▶ _Exercise instructions_
According to the text below about electronic cigarette atomizers, which components make up a conventional atomizer?

The present disclosure generally relates to electronic cigarettes field, and especially relates to an atomization core and an atomizer thereof.

2. Description of Related Art

A conventional atomizer of an electronic cigarette includes a mouthpiece assembly for suction gas, an e-liquid storage assembly for storing tobacco liquid therein, an atomization core for vaporizing the tobacco liquid and a base assembly.

A positive electrode pin or a negative electrode pin of the conventional atomization core is indirectly and electrically connected to a battery assembly by means of a corresponding electrode conducting element mounted on the base assembly so that a contact resistance is increased after completing assembly of the atomization core. At the same time, since the electrode conducting element is subjected to deformation in the case of thermal expansion and contraction so that a resistance value of the atomization core is easily changed because its deformation under a hot condition, which can minimize the lifespan of the atomization core.

Therefore, a new atomization core and an atomizer thereof should be developed in order to solve the problems shown above.

▶ _Record set_

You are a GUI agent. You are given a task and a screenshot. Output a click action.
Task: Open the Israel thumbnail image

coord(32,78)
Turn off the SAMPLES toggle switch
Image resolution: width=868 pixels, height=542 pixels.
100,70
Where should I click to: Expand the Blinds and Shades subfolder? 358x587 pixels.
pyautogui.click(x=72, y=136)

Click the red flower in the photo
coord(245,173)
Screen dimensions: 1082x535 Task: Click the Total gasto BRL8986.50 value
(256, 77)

▶ _The reply_
- a mouthpiece assembly for suction gas
- an e-liquid storage assembly for storing tobacco liquid
- an atomization core for vaporizing the tobacco liquid
- a base assembly